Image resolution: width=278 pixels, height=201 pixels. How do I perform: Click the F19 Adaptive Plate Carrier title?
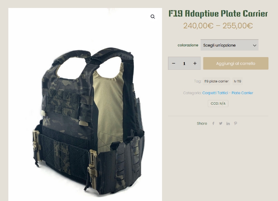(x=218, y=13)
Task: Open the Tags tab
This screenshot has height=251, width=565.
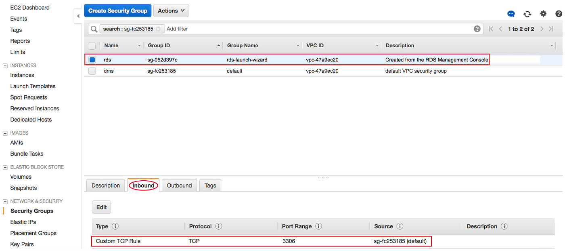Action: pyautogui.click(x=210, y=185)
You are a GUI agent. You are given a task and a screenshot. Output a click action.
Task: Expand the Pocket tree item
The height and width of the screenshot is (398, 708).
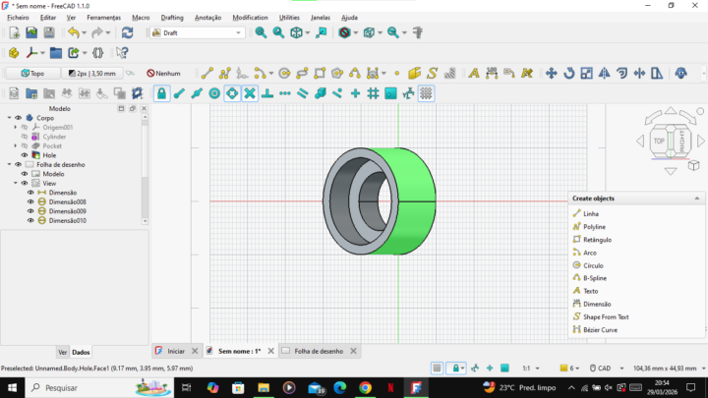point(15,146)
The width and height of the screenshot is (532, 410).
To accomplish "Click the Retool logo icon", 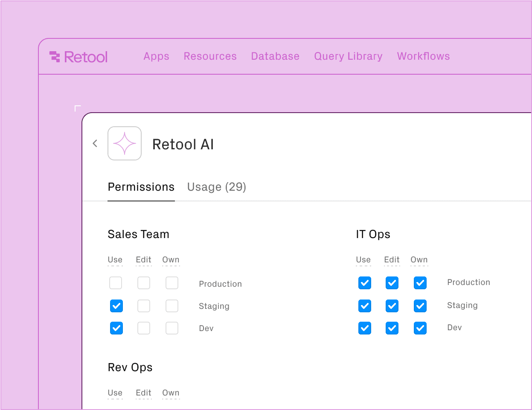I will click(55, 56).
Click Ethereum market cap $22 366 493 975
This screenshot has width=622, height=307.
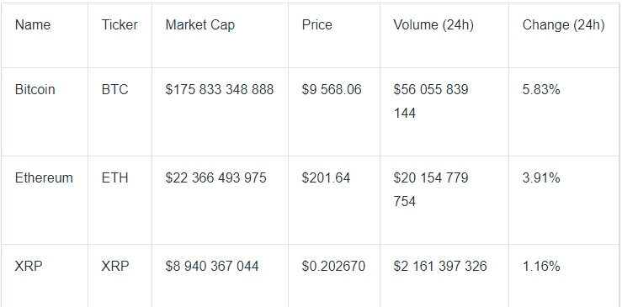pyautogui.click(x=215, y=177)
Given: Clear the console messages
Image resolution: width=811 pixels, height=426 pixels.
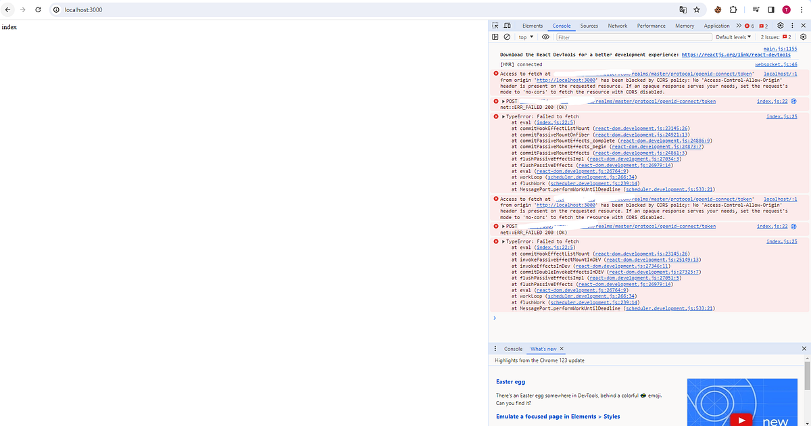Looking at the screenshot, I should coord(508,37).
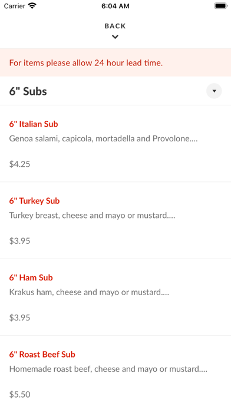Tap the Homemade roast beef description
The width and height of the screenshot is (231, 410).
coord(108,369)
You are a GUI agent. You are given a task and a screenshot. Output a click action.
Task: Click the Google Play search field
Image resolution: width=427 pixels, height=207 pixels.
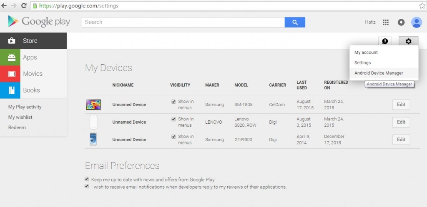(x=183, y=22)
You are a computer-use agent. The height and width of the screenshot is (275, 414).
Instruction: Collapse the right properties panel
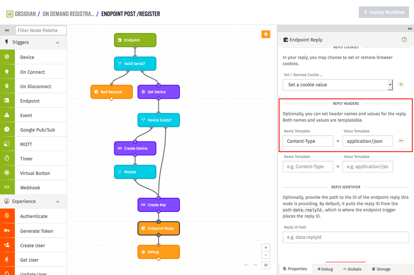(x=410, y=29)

| Exercise aim |
Leaving every picture aside, transcribe exactly the lines from the one that contains "You are a computer-use" through the final line of the listing above, inclusive.

| Output of the exercise |
You are a computer-use agent. The height and width of the screenshot is (275, 414).
Instruction: Collapse the right properties panel
(x=410, y=29)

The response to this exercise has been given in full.